- _DATA LISTING_:
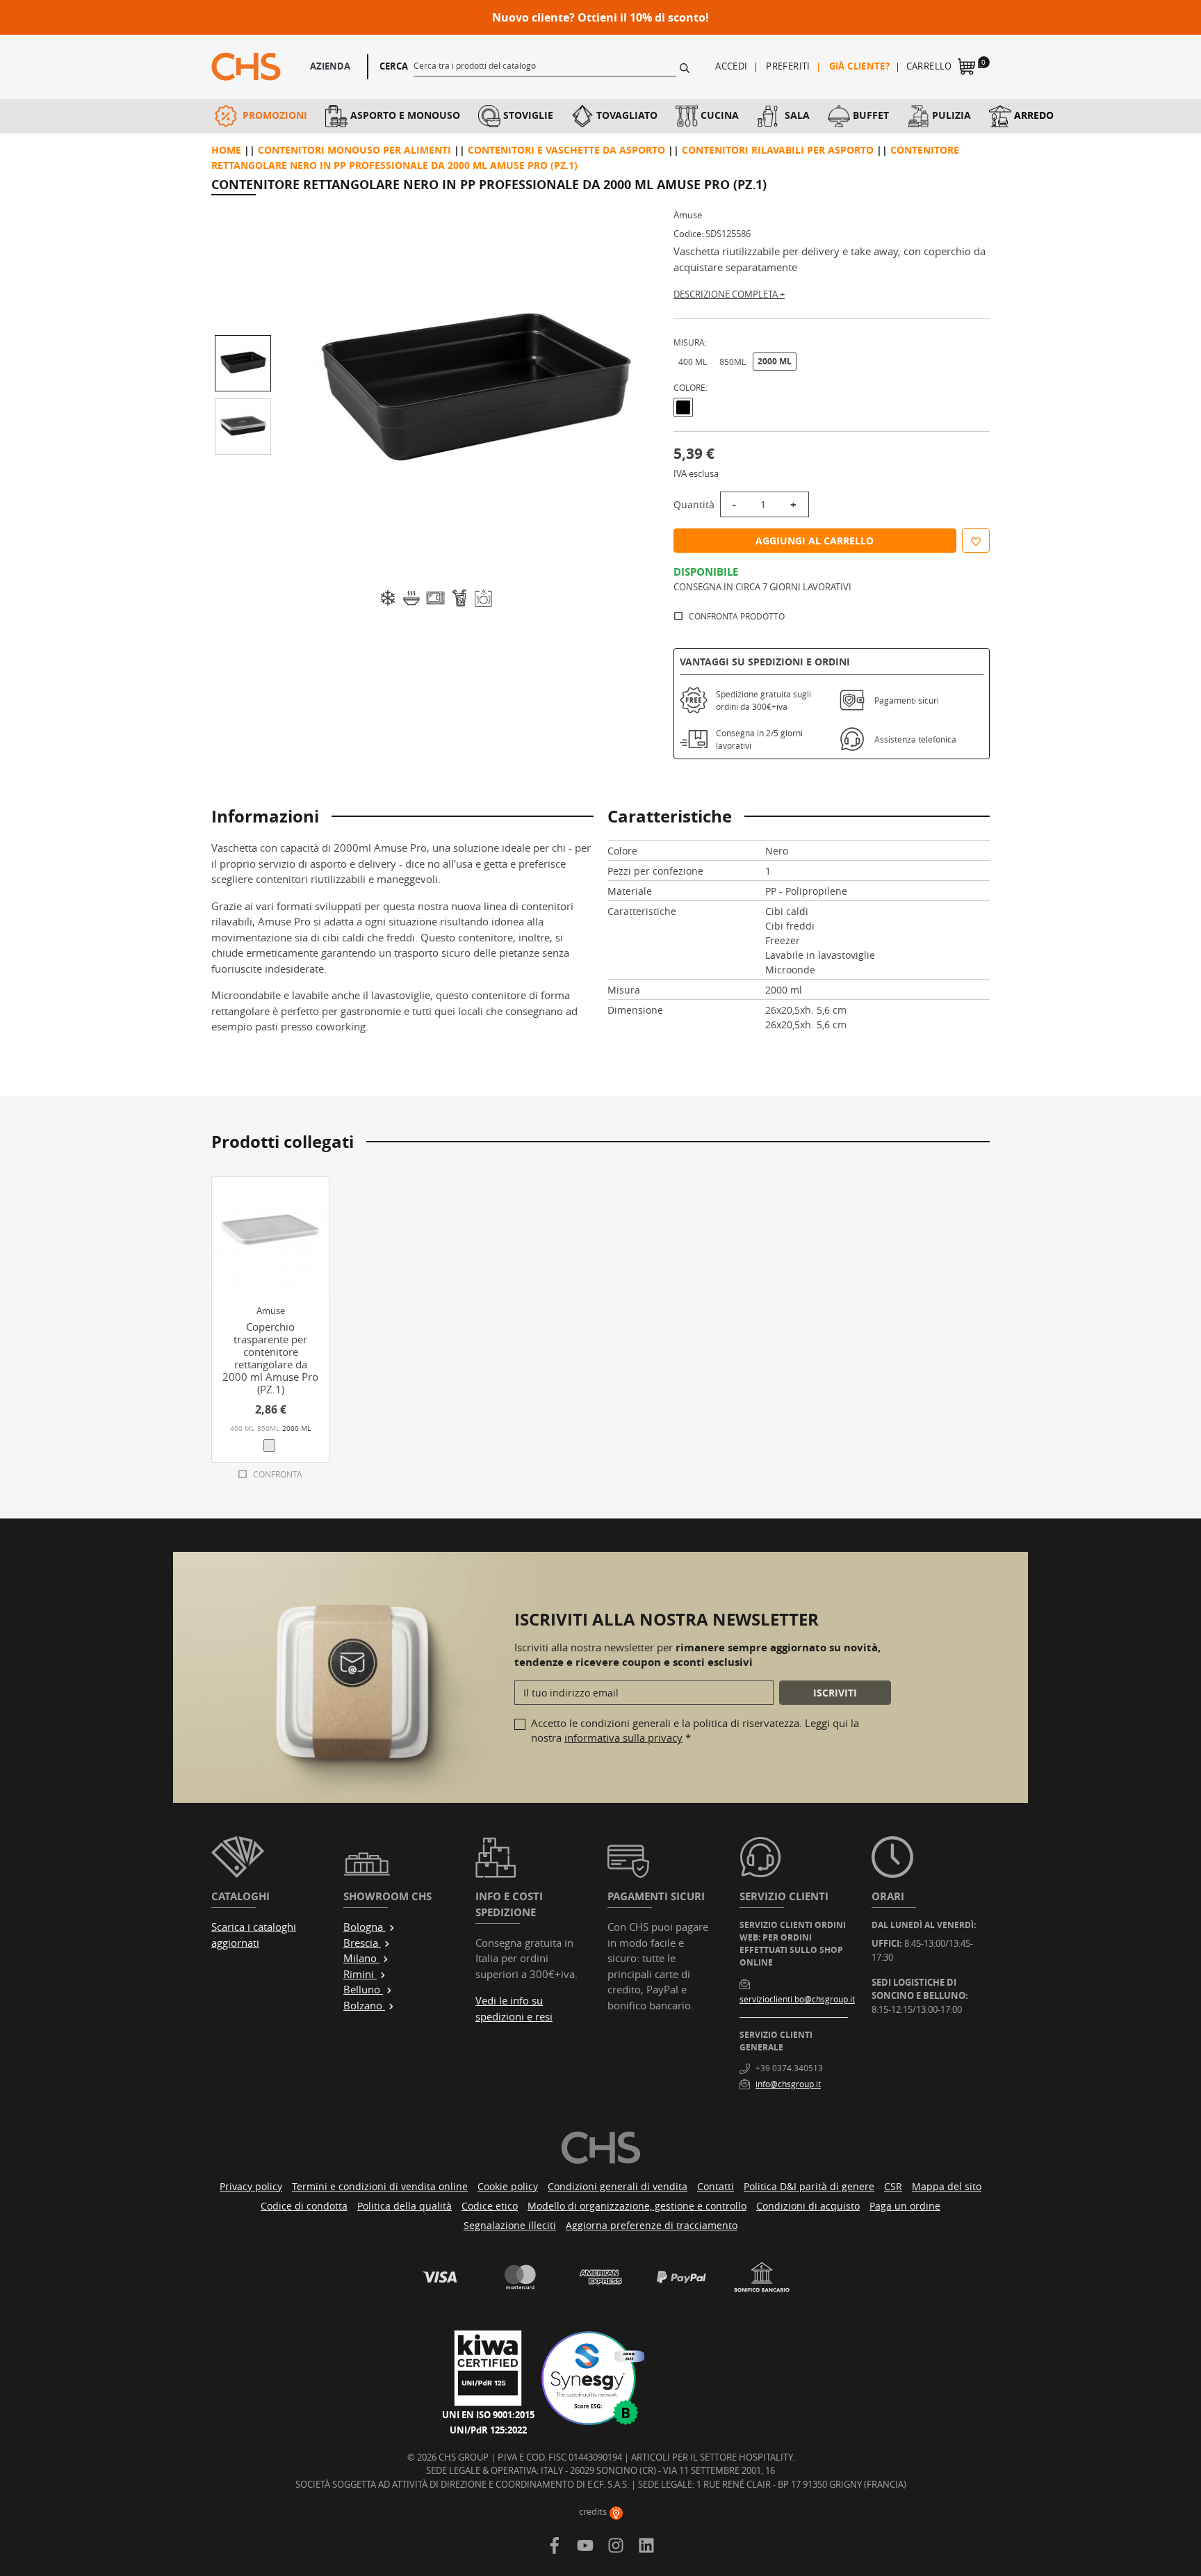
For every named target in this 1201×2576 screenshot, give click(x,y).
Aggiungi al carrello (814, 540)
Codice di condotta (304, 2205)
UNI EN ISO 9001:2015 (488, 2414)
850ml (732, 361)
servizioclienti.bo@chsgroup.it (797, 1998)
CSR (893, 2186)
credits (594, 2511)
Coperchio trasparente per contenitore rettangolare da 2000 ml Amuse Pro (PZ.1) (270, 1358)
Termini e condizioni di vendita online (380, 2186)
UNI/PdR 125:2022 (488, 2430)
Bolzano (364, 2005)
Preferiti (788, 66)
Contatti (715, 2186)
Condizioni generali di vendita (617, 2186)
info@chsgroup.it (788, 2083)
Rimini (360, 1974)
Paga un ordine (904, 2205)
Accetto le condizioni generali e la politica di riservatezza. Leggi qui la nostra (695, 1730)
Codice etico (489, 2205)
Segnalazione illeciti (510, 2225)
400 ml (692, 361)
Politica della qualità (404, 2205)
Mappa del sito (946, 2186)
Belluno (363, 1989)
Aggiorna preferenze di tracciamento (651, 2225)
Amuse (687, 215)
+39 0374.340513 (789, 2067)
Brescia (362, 1943)
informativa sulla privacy (623, 1737)
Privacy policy (251, 2186)
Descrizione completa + (729, 294)
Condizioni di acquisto (808, 2205)
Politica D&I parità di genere (809, 2186)
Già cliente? (859, 66)
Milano (361, 1958)
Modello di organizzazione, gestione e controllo (637, 2205)
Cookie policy (507, 2186)
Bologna (364, 1927)
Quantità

- _INSTRUCTION_: Rewrite the part of the listing that opens with the line containing "Paga un ordine (904, 2205)" and closes with the line containing "Mappa del sito (946, 2186)", both lines included. Keep each line's text and move every coordinate by adding -97 to both of its numbers.

- _RESULT_:
Paga un ordine (807, 2108)
Accetto le condizioni generali e la politica di riservatezza. Leggi qui la nostra (598, 1633)
Codice etico (392, 2108)
Segnalazione illeciti (413, 2128)
400 ml (595, 264)
Politica della qualità (307, 2108)
Mappa del sito (849, 2089)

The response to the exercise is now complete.